> **INPUT RECORDS**:
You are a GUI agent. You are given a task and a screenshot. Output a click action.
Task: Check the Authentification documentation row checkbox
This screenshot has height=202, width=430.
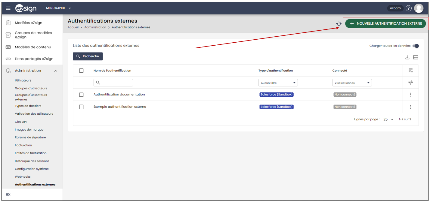click(81, 95)
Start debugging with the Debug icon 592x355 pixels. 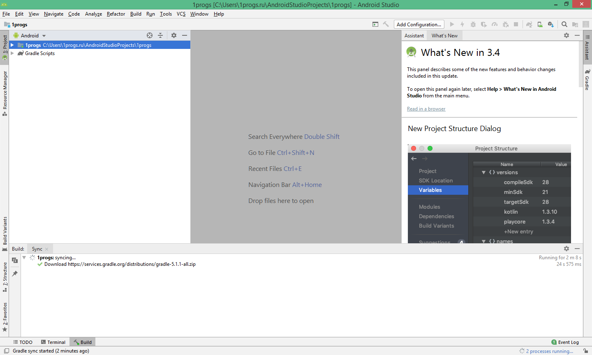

> **WHAT THE TASK ASKS**:
With all pictures omitted, return the lines from the line containing "This screenshot has height=202, width=430." through the closing line of the listing above, exactly and inclusive.

> **WRITTEN RESPONSE**:
This screenshot has height=202, width=430.
click(81, 95)
Start debugging with the Debug icon 592x355 pixels. 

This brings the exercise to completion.